Uncertainty String Comparators (Understanding the Sun Match Engine)

Understanding the Sun Match Engine

Uncertainty String Comparators

The Sun Match Engine provides the following uncertainty comparison functions for comparing string fields. Most uncertainty comparison functions are generic, but three comparison functions are designed for specific types of information (first name, last name, and house number).

Generic String Comparator (u)

This is the standard uncertainty comparison function, which processes string fields as described above. As more differences are found between two fields, the agreement weight decreases nonlinearly. Thus, the agreement weight can remain high for several differences, but will drop sharply at a certain point. This comparison function takes no parameters.

The uncertainty comparison function is based on the Jaro algorithm with McLaughlin adjustments for similarities. The Jaro algorithm is a string comparison function that accounts for insertions, deletions, and transpositions by performing the following steps.

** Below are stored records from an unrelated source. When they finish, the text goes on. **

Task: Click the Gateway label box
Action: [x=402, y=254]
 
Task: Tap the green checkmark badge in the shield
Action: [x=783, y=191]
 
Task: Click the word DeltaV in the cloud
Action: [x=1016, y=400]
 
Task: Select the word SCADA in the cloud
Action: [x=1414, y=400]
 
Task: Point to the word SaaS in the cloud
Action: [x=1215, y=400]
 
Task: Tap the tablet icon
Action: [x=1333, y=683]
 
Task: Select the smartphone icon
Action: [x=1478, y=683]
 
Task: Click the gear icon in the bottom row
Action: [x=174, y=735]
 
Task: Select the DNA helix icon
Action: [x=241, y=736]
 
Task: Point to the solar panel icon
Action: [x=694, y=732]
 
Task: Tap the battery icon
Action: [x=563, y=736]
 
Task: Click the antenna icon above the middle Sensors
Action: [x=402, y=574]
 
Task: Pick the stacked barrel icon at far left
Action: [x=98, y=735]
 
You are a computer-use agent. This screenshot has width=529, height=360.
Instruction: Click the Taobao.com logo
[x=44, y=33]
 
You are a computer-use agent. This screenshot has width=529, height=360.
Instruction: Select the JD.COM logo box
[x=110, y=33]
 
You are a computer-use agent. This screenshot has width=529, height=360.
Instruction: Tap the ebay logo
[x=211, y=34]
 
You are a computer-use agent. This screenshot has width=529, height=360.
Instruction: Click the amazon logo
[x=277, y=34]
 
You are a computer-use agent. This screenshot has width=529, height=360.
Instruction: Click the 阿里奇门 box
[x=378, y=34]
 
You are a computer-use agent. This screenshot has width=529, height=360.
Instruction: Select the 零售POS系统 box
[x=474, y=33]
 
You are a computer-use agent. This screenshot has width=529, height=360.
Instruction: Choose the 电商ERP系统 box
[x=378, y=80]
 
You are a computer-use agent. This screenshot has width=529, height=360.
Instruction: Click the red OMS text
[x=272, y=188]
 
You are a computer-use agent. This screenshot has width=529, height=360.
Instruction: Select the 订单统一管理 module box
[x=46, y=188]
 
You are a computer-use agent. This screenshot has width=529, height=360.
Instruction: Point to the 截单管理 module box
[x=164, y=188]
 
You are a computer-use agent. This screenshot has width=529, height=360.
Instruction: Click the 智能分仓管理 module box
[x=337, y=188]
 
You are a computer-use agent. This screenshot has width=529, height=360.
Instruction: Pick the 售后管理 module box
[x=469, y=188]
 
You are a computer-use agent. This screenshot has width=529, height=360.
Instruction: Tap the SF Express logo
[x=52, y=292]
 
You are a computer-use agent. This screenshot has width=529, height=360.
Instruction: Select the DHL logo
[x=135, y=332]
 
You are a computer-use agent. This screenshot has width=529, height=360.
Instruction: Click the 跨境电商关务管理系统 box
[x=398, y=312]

Compute the lengths of both strings to be matched.
Determine the number of common characters between the two strings. In order for characters to be considered common, they must be within one-half the length of the shorter string.
Determine the number of transpositions. A transposition means a character from the first string is out of order with the corresponding common character from the second string.

Advanced Generic String Comparator (ua)

This comparison function is based on the standard uncertainty comparison function, u, with variants of Winkler/Lynch and McLaughlin. It has additional features to handle specific differences between fields, such as key punch and visual memory errors. Each feature makes use of the information made available from previous features. This comparison function takes no parameters. The following features are included in the advanced uncertainty function.

The function determines each character in exact agreement and then assigns a value of 1.0 to each agreeing character. It then determines each disagreeing but similar character and assigns a value of 0.3 to each. Similar characters might occur because of scanning errors (for example, “1” the number versus “l” the letter) or keypunch errors (for example, “S” versus “D”).
The function gives increased value to agreement on the beginning characters of a string. The algorithm adjusts the weighting value up by a fixed amount if the first four characters in each string agree; it adjusts the weighting value up by smaller value if only the first three, two, or one characters agree.
The function adjusts the string comparison value if the strings are longer than six characters and more than half of the characters after the fourth character agree.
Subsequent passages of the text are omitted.